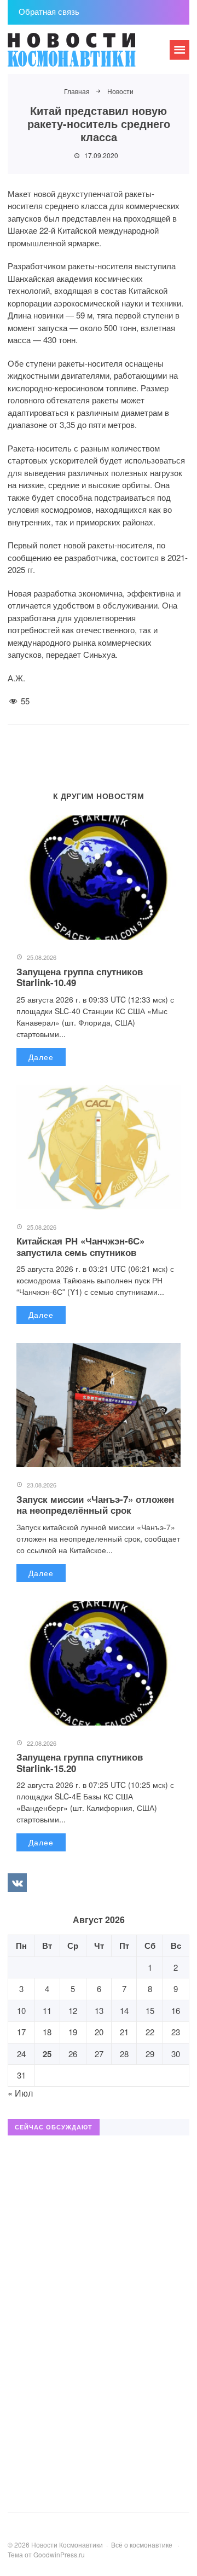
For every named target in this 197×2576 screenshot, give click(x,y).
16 (175, 2010)
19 (72, 2031)
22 (150, 2031)
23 (175, 2031)
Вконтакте (17, 1882)
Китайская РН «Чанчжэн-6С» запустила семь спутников (80, 1246)
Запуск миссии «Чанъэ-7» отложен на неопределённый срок (95, 1504)
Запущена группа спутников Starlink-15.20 (79, 1762)
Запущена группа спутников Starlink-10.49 (79, 977)
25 (47, 2054)
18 (47, 2031)
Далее (41, 1056)
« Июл (20, 2093)
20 (99, 2031)
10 (21, 2010)
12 (72, 2010)
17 (21, 2031)
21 (124, 2031)
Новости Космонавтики (90, 55)
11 (47, 2010)
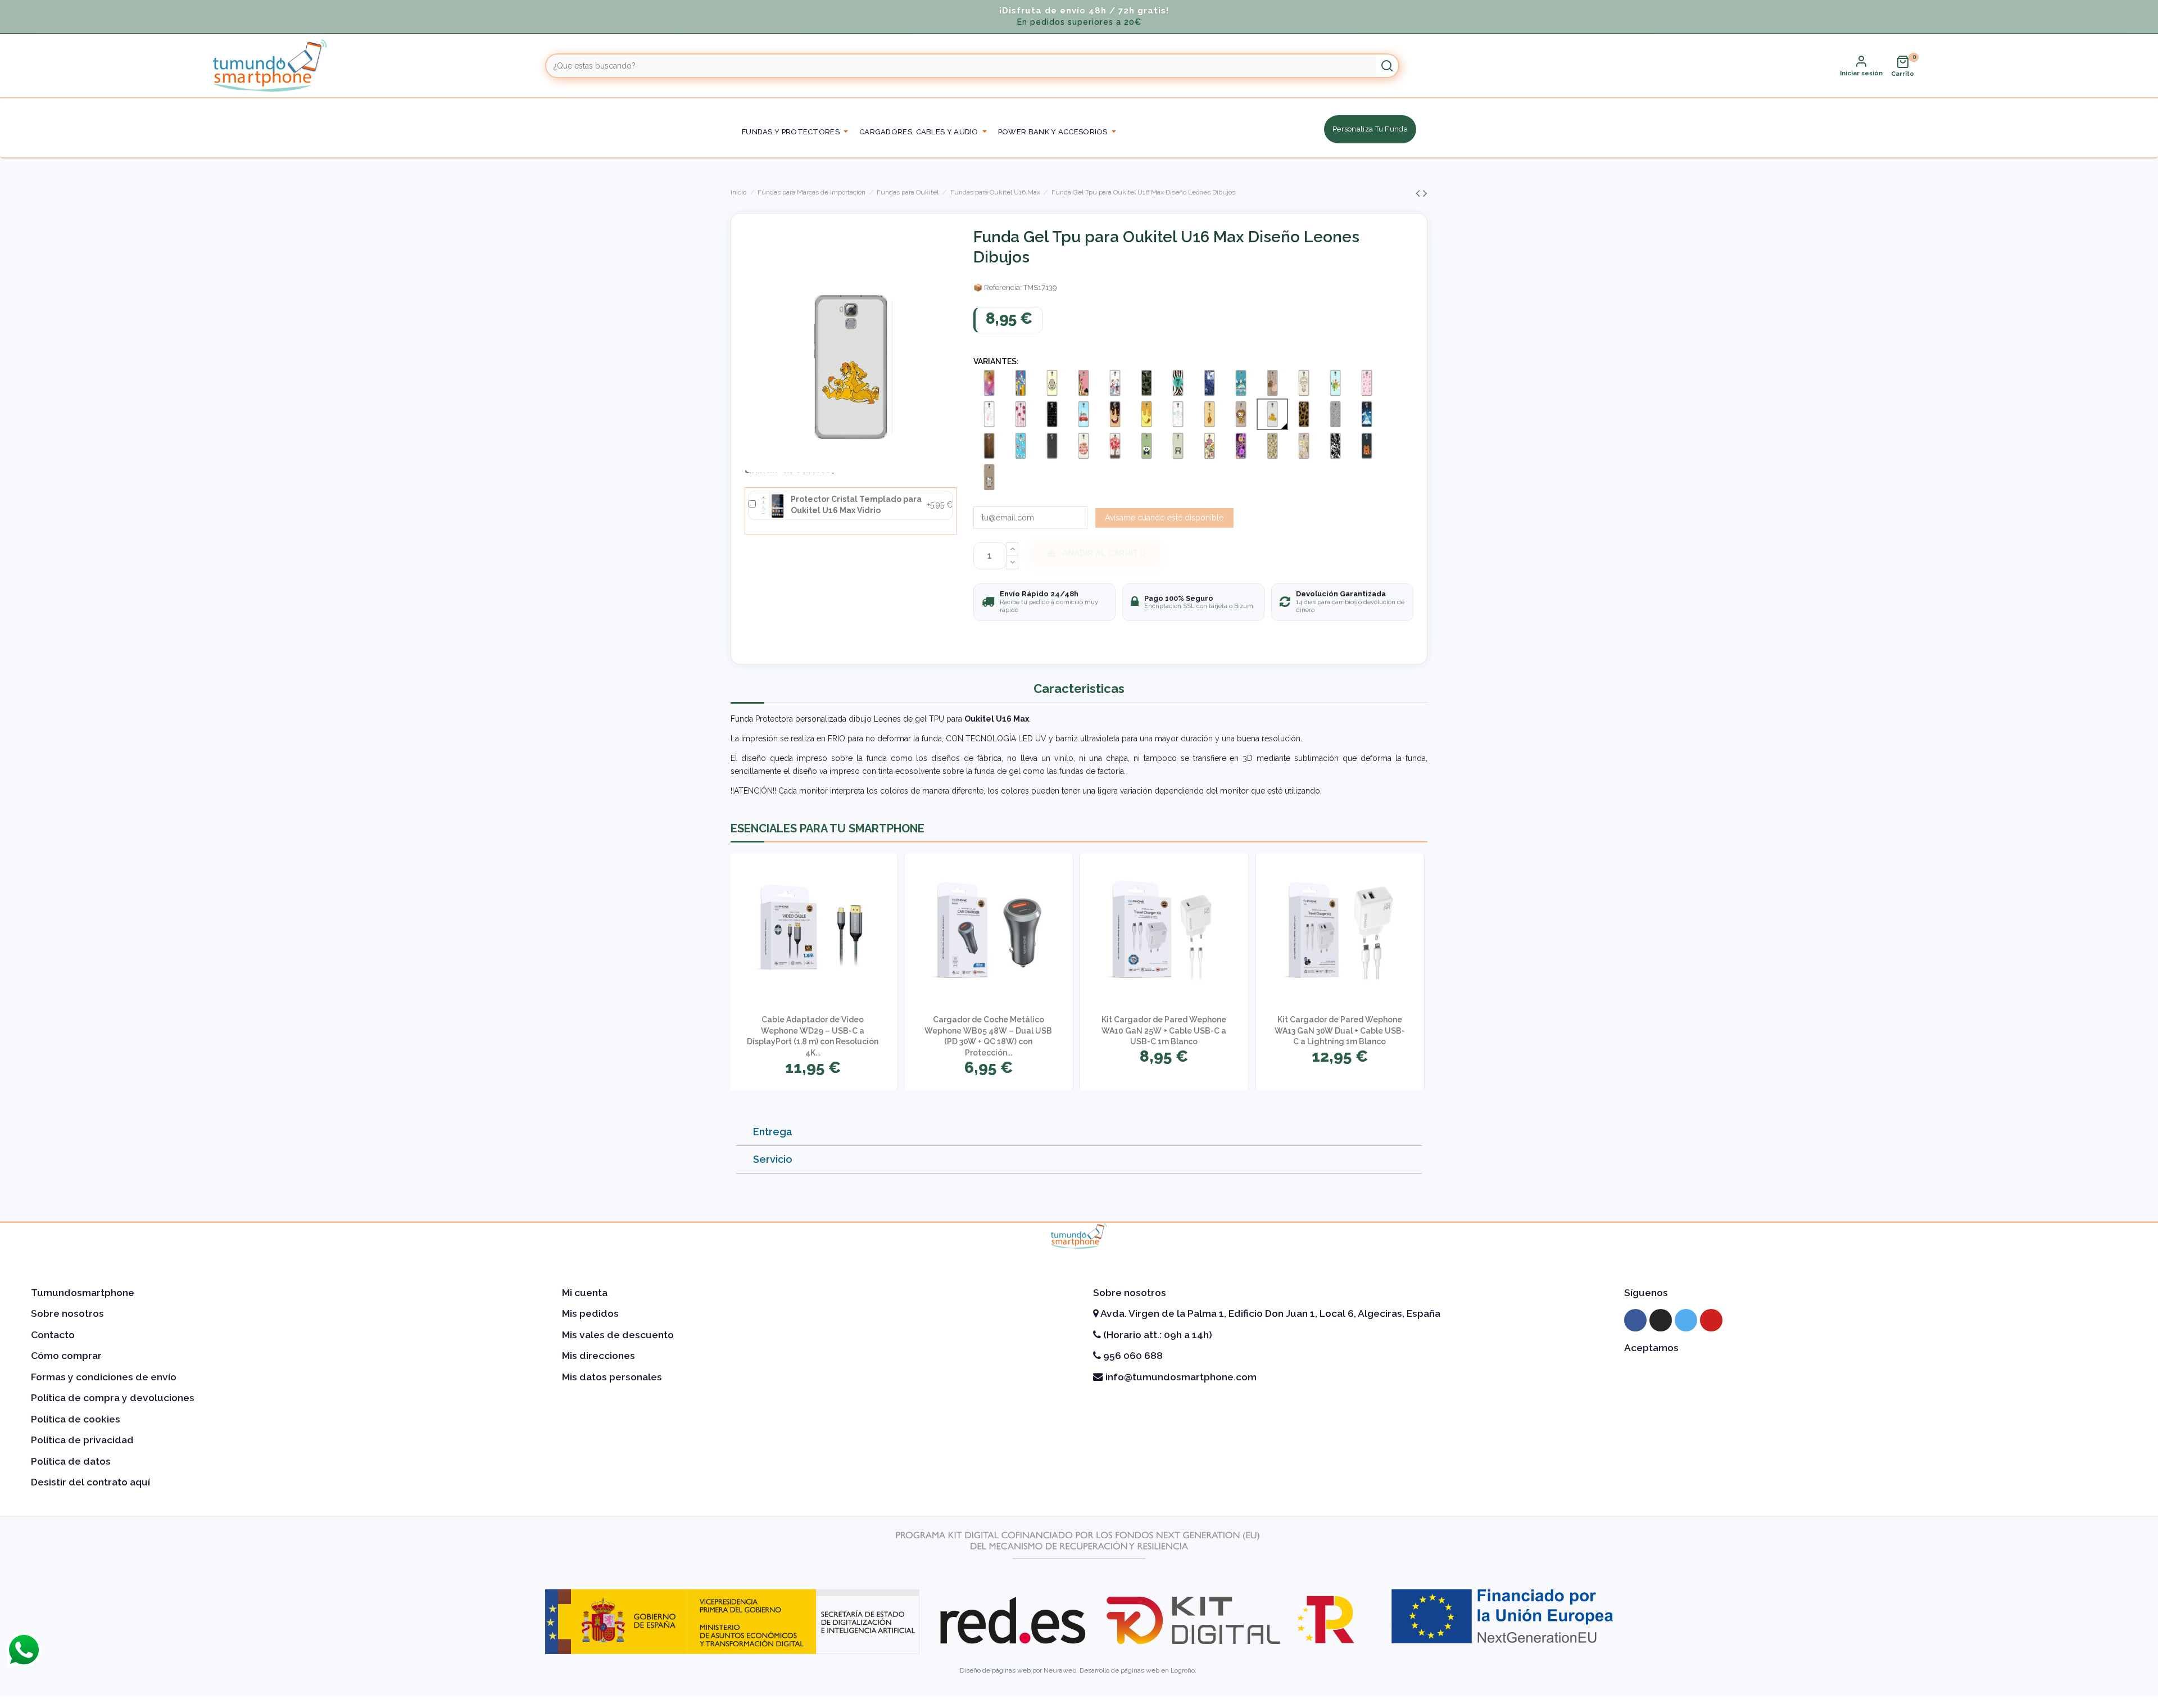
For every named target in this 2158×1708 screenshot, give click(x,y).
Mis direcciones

WHAT YOU HAVE TO DO.
Repeat each entry exactly as given; no pictures belong in the copy.

THE ANSWER.
For every named target in this 197×2576 screenshot, give click(x,y).
16 (175, 2010)
19 (72, 2031)
22 (150, 2031)
23 (175, 2031)
Вконтакте (17, 1882)
Китайская РН «Чанчжэн-6С» запустила семь спутников (80, 1246)
Запуск миссии «Чанъэ-7» отложен на неопределённый срок (95, 1504)
Запущена группа спутников Starlink-15.20 (79, 1762)
Запущена группа спутников Starlink-10.49 (79, 977)
25 (47, 2054)
18 (47, 2031)
Далее (41, 1056)
« Июл (20, 2093)
20 (99, 2031)
10 (21, 2010)
12 (72, 2010)
17 (21, 2031)
21 (124, 2031)
Новости Космонавтики (90, 55)
11 (47, 2010)
For every named target in this 2158×1708 screenshot, give click(x,y).
Mis direcciones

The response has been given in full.